Danielsan wrote:<blah blah blah>
Yeah, and people prefer jam to jelly "shouldn't" express their preferences, lest they confuse some poor person unfamiliar with fruit preserves.
Danielsan wrote:...when you are having issues with a fresh installation most of the time is because [of] you
Remind me again what planet you said you were from? Installation issues because of crappy installer UIs are the single biggest UX pain-point in all of LinuxLand (very notably including Debian).
Danielsan wrote:I am not a fanboy

Not to worry. You fake it remarkably well. :roll:

Afterthought: I remember my first "starter" distro was widely praised for its newbie-friendly installer. I also remember being asked "newbie-friendly" questions like "Save changes to /etc/fstab?". And I also recall, as I was completing my roughly fifth unsuccessful install, screaming at the screen, "I don't phugging know! Is there an English translation for this question????

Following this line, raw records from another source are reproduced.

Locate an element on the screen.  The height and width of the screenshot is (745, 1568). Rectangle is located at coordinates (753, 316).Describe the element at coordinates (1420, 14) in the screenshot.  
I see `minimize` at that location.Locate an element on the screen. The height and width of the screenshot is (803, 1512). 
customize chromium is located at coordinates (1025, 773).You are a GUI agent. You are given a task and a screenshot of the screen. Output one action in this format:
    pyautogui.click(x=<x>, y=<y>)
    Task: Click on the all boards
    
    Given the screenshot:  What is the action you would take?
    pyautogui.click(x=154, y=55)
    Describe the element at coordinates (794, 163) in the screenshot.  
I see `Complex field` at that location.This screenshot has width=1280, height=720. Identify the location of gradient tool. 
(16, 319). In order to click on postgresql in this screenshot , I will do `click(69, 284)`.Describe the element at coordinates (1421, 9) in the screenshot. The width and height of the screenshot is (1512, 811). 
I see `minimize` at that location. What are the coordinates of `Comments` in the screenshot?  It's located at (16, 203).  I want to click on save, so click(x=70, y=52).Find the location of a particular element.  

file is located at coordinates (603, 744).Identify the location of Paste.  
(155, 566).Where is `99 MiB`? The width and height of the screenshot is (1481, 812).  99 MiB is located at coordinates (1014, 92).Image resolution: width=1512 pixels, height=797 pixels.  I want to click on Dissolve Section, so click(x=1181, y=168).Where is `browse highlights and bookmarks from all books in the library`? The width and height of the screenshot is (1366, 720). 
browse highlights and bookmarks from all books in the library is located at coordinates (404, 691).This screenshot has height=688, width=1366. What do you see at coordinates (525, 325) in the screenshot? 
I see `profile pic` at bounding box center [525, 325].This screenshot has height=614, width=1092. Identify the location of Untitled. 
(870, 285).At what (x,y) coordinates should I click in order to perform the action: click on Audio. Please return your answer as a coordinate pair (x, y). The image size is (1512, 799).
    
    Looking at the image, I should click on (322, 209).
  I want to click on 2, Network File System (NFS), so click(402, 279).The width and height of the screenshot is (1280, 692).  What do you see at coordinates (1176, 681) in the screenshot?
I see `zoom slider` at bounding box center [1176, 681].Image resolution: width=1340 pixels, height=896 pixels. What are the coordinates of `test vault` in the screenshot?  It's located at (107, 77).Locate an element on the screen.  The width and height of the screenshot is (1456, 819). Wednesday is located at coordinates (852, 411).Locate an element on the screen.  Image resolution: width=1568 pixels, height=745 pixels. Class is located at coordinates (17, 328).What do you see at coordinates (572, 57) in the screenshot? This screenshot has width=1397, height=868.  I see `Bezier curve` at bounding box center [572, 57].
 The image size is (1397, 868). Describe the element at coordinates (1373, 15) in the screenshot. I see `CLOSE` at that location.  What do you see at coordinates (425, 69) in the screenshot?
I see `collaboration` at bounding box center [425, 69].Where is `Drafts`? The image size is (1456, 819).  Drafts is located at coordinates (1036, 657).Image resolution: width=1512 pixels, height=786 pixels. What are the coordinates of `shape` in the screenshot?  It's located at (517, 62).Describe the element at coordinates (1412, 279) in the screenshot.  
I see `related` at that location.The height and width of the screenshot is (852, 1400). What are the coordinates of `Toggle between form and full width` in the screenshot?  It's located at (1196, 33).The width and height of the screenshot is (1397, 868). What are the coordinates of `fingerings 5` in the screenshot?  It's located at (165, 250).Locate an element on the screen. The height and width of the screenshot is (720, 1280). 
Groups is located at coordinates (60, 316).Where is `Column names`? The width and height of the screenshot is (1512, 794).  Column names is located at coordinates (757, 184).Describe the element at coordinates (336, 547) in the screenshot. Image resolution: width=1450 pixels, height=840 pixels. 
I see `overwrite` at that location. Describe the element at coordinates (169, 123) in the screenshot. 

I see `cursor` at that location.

It's just too easy for folks to overlook prerequisite knowledge. I remember my first visit to one particular building. There, posted prominently in what I feel sure was a sincere attempt to help, was a sign that read:

Code: Select all

This door to remain locked at all times
Please use west doors for entrance
Which, of course, is really handy information for anyone who already knows which direction they're facing, or for those prescient enough to bring a compass with them. But the person trying to help never thought simply to draw an arrow in the correct direction.

For those who actually care, a classic introduction to the wider subject area of interface/industrial design is here: https://www.amazon.com/Design-Everyday- ... 989&sr=1-2

(Sorry for the hijack.)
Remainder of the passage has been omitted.